[Material to process — start]

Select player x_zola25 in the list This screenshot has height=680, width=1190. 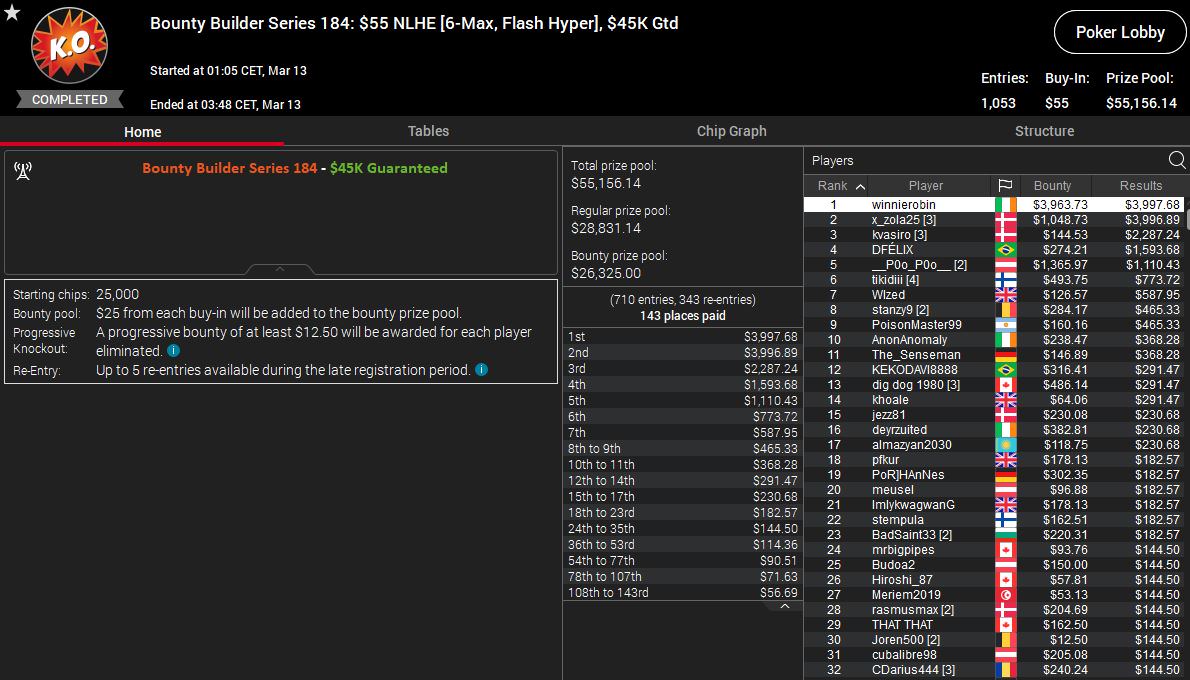[903, 220]
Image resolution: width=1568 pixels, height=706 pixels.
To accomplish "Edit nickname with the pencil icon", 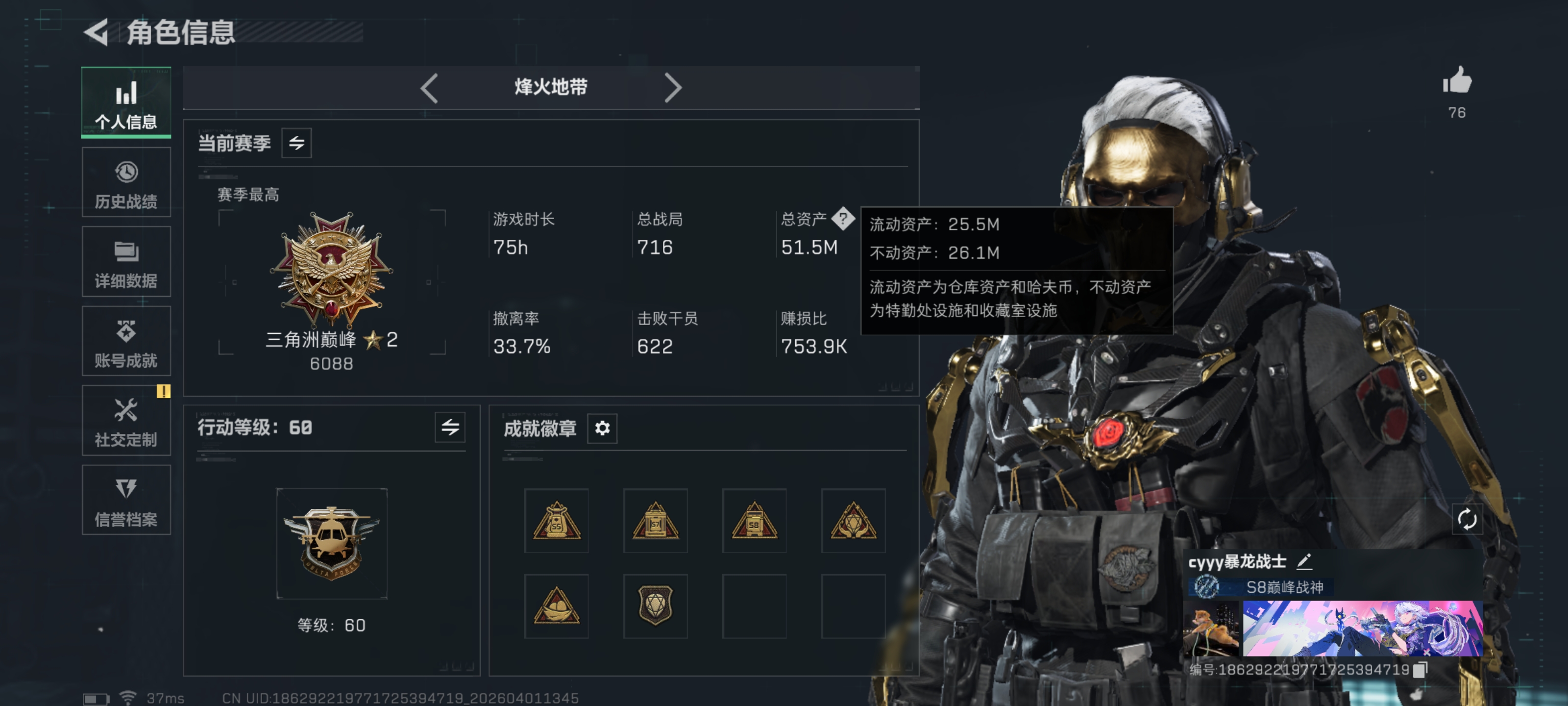I will [1304, 561].
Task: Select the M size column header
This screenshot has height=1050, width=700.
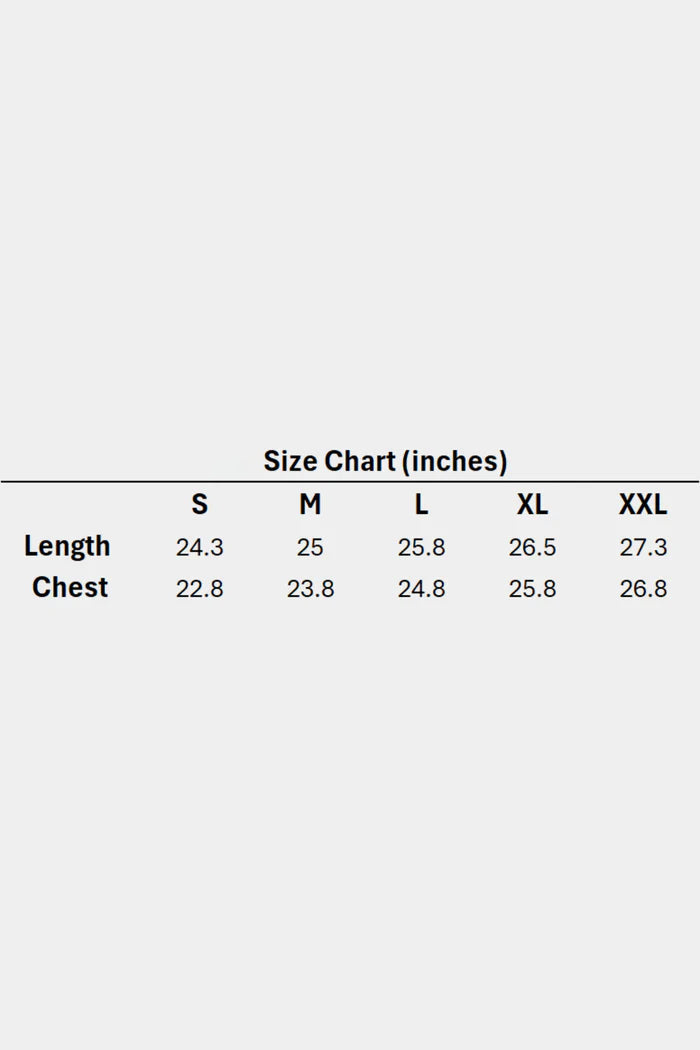Action: click(310, 505)
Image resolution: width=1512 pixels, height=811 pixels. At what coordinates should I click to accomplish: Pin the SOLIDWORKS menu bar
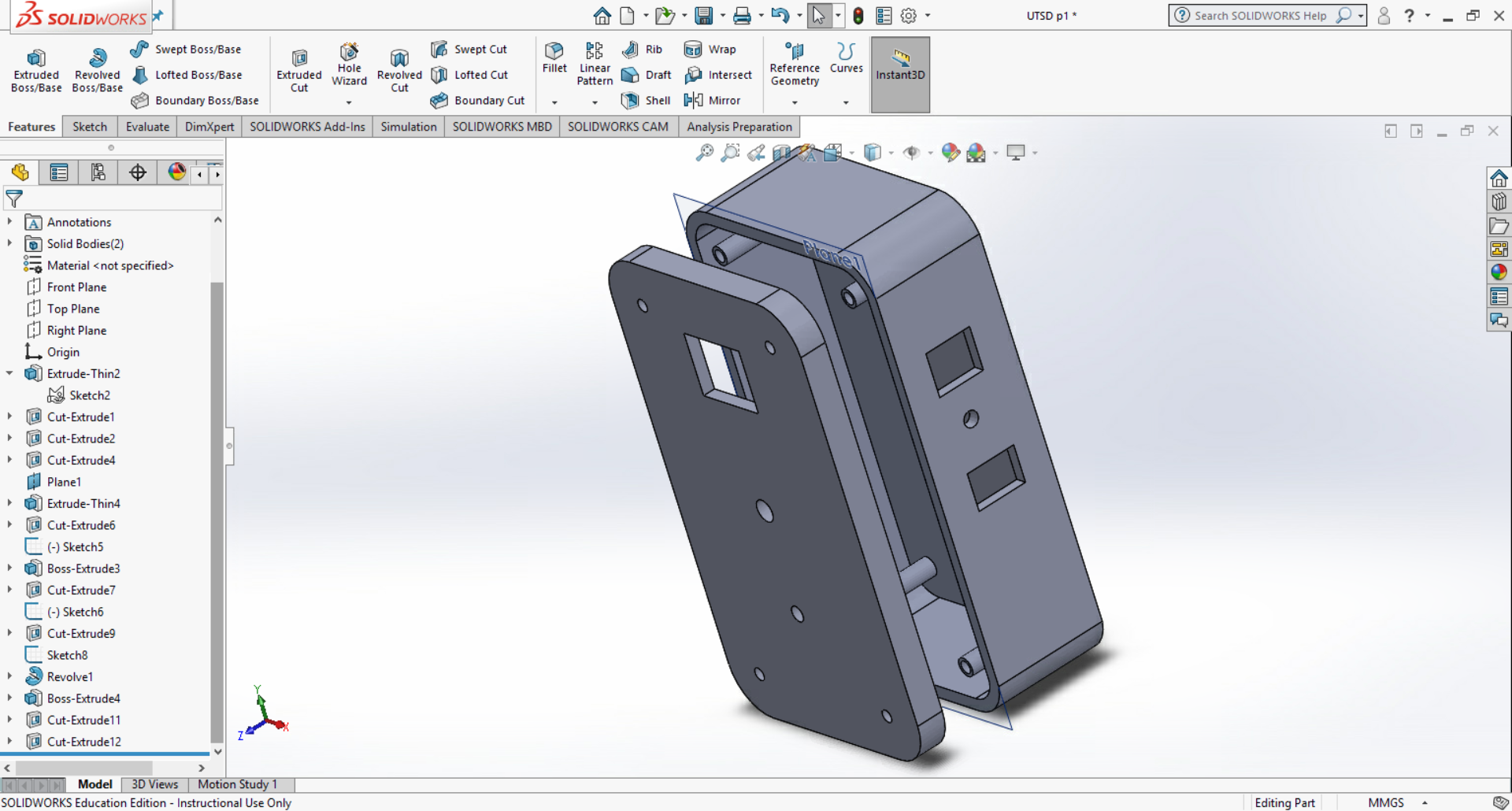[x=158, y=16]
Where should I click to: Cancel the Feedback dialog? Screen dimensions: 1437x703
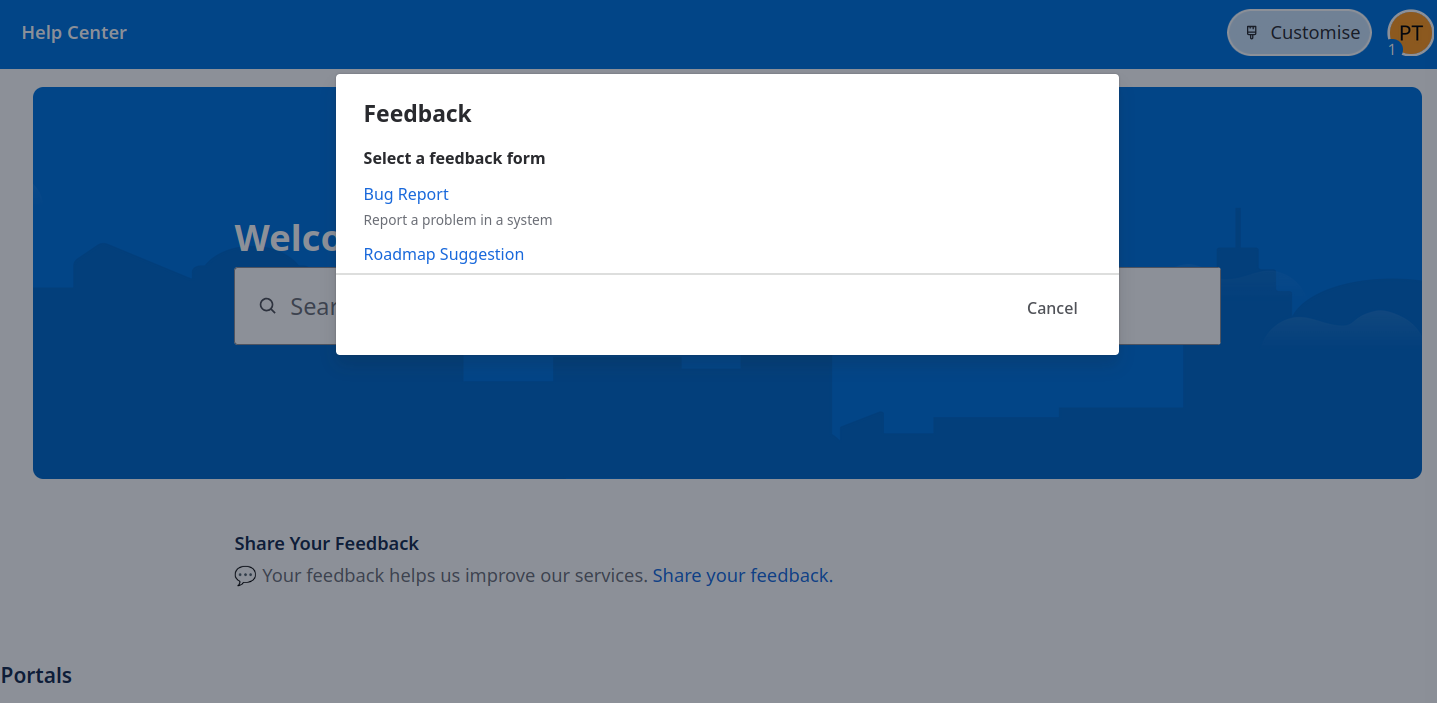[x=1052, y=308]
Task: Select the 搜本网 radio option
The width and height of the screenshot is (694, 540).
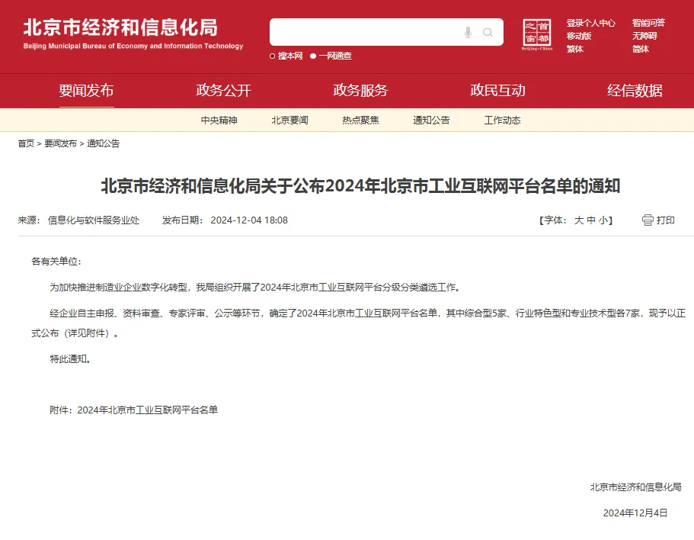Action: pyautogui.click(x=273, y=56)
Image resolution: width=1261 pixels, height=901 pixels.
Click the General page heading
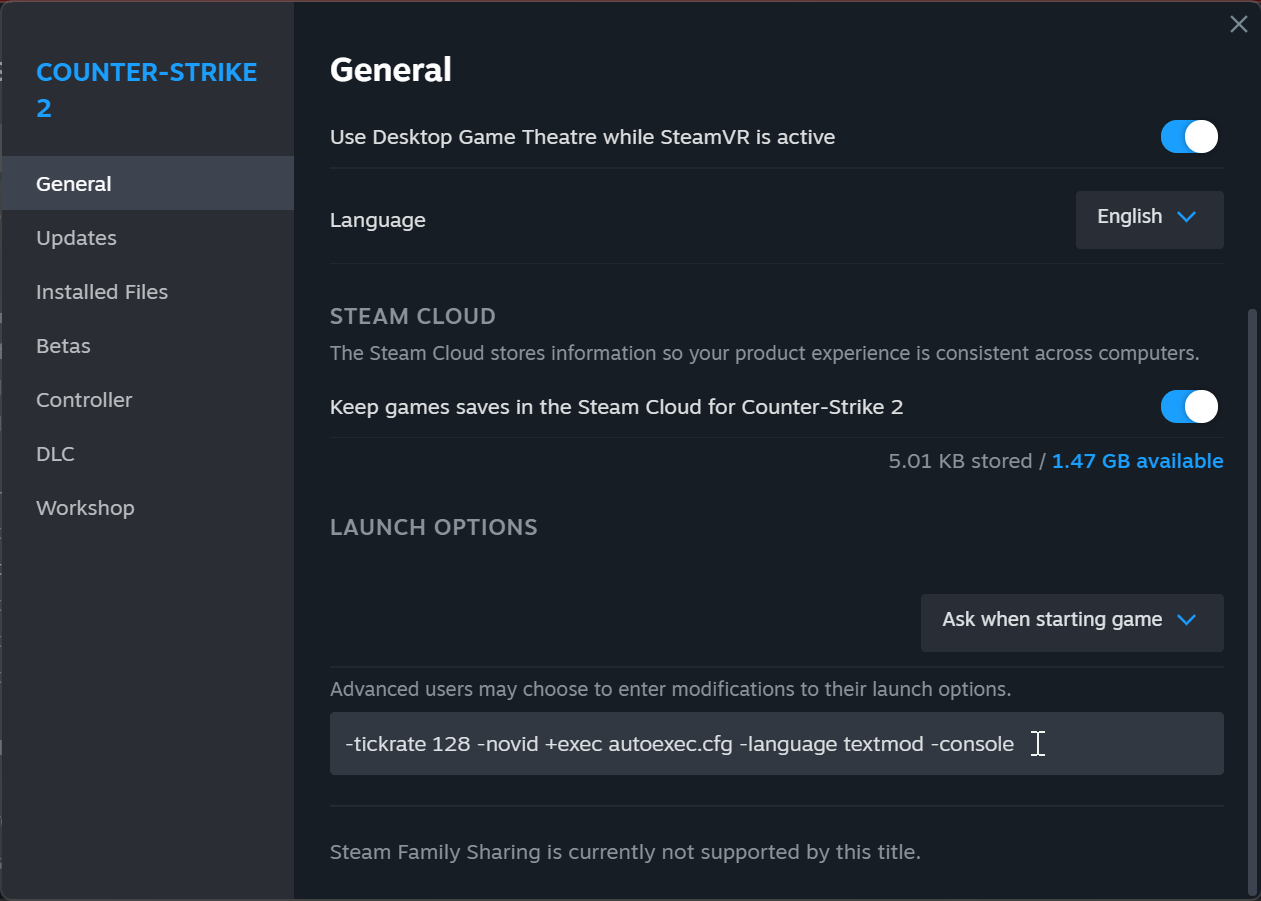pos(391,70)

[Material to process — finish]

* **Work to complete**
Within the records above, count each line holding "Task". Write down only the number.

* **Response area**
2